= Requirement =
The entries below need to be transcribed exactly, without their images.
===
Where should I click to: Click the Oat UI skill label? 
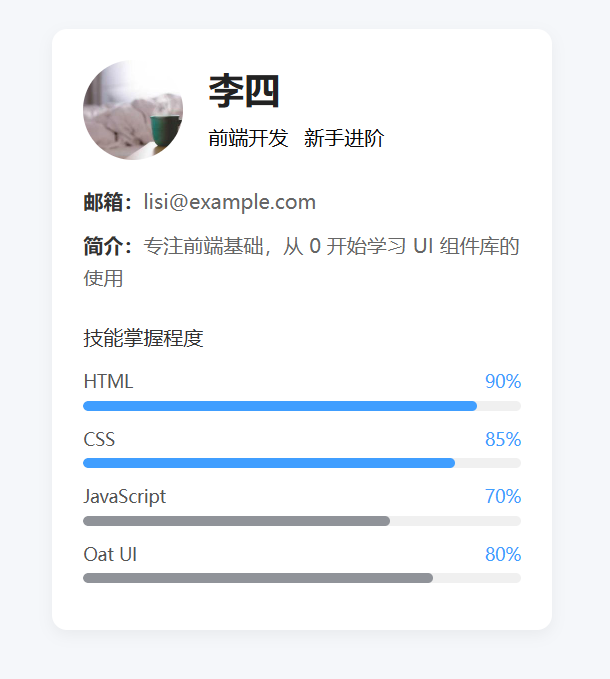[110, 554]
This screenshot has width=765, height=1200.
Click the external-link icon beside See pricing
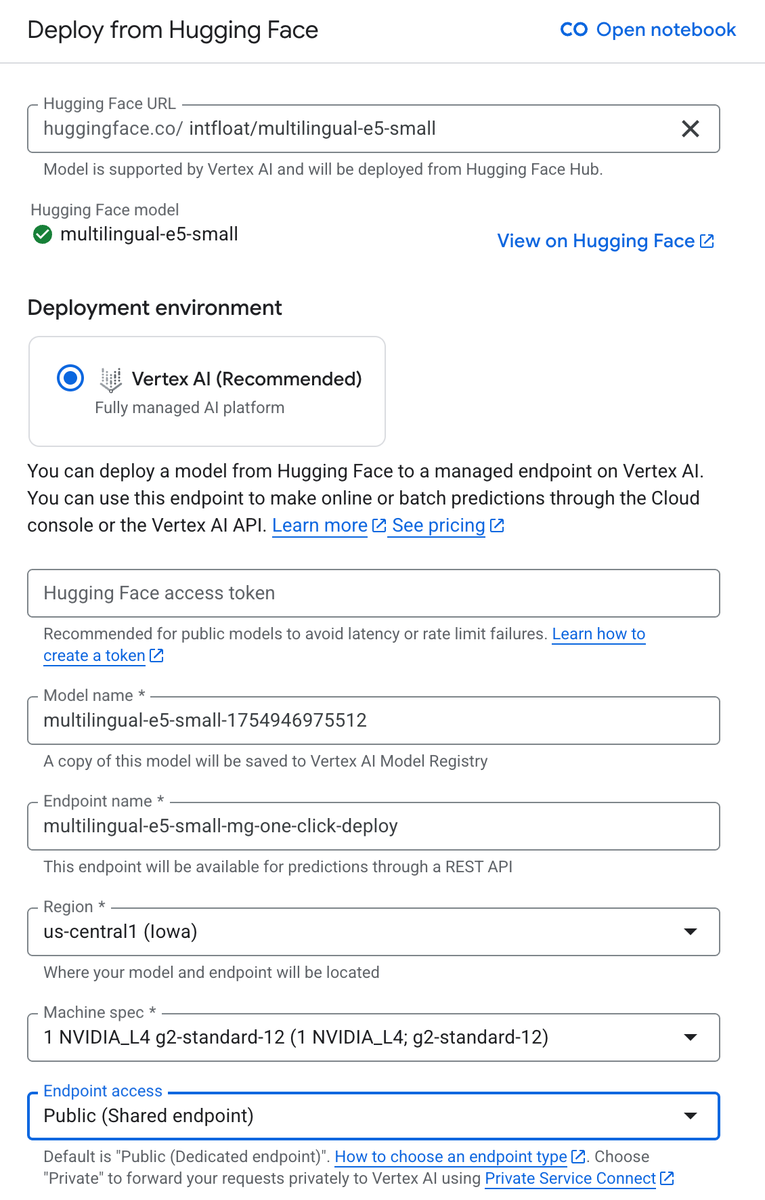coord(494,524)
===
= Response =
Where should I click to: Click the Oat UI skill label? 
[110, 554]
This screenshot has width=765, height=1200.
Click the external-link icon beside See pricing
coord(494,524)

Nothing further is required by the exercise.